■ 给定文本:
= = = = = = =
ISSN 1000-1239 CN 11-1777/TP

• 论文 • 上一篇    下一篇

主成分线性回归模型分析应用程序性能

李胜梅1 程步奇2 高兴誉3 乔 林1 汤志忠1   

  1. 1(清华大学计算机科学与技术系 北京 100084) 2(英特尔中国研究中心编程系统实验室 北京 100080) 3(中国科学院数学与系统科学研究院 北京 100190) (lism03@mails.tsinghua.edu.cn)
  • 出版日期: 2009-11-15

Principal Component Linear Regression Analysis on Performance of Applications

Li Shengmei1, Cheng buqi2, Gao Xingyu3, Qiao Lin1, and Tang Zhizhong1   

  1. 1(Department of Computer Science and Technology, Tsinghua University, Beijing 100084) 2(Programming Systems Laboratory, Intel China Research Center, Beijing 100080) 3(Academy of Mathematics and Systems Science, Chinese Academy of Sciences, Beijing 100190)
= = = = = = =
■ 数据行:
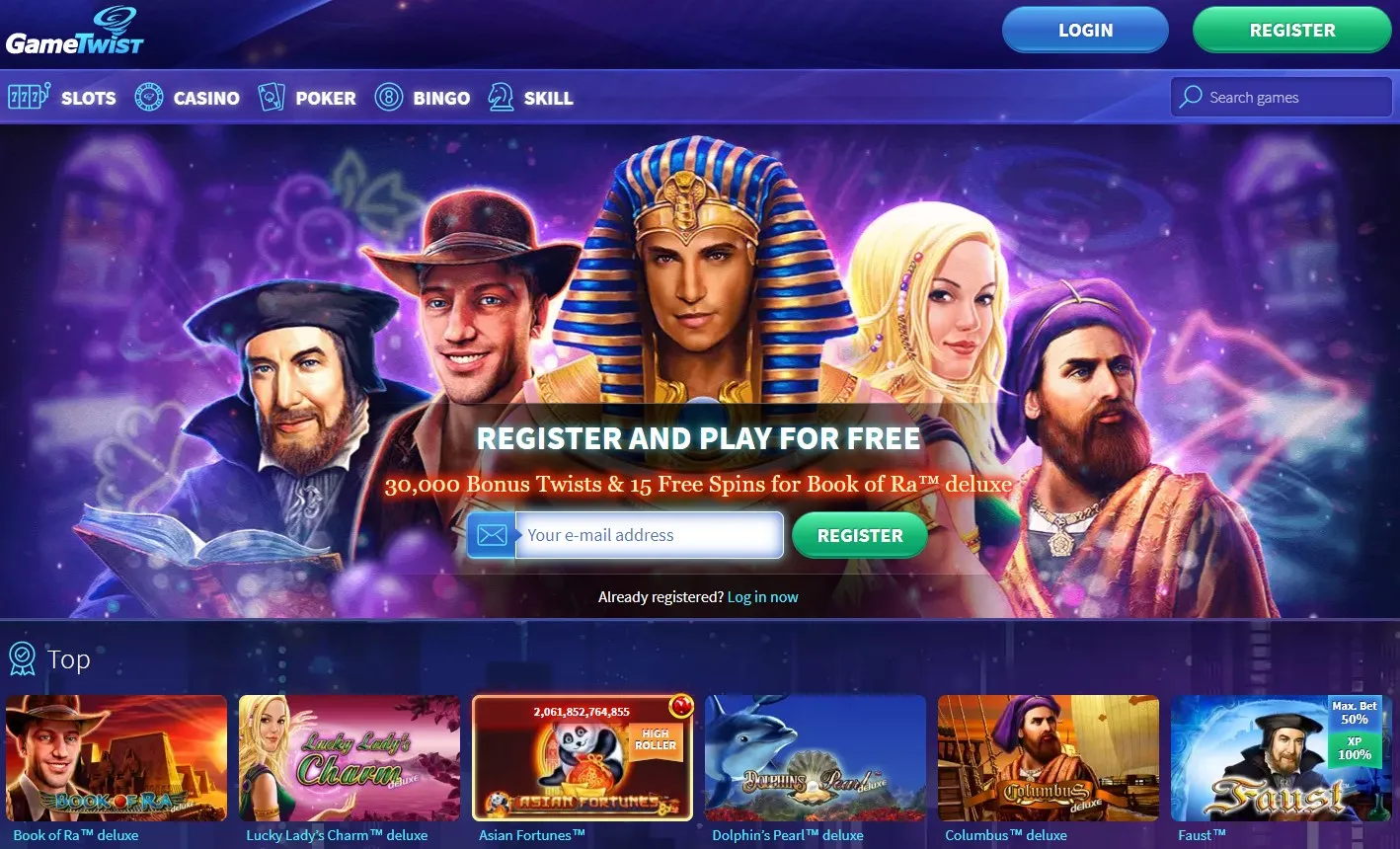Click the casino chip icon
= = = = = = =
■ 任务要求: 关于主成分线性回归模型分析应用程序性能的这篇论文，出版日期是哪一天？

■ 参考答案: 2009年11月15日。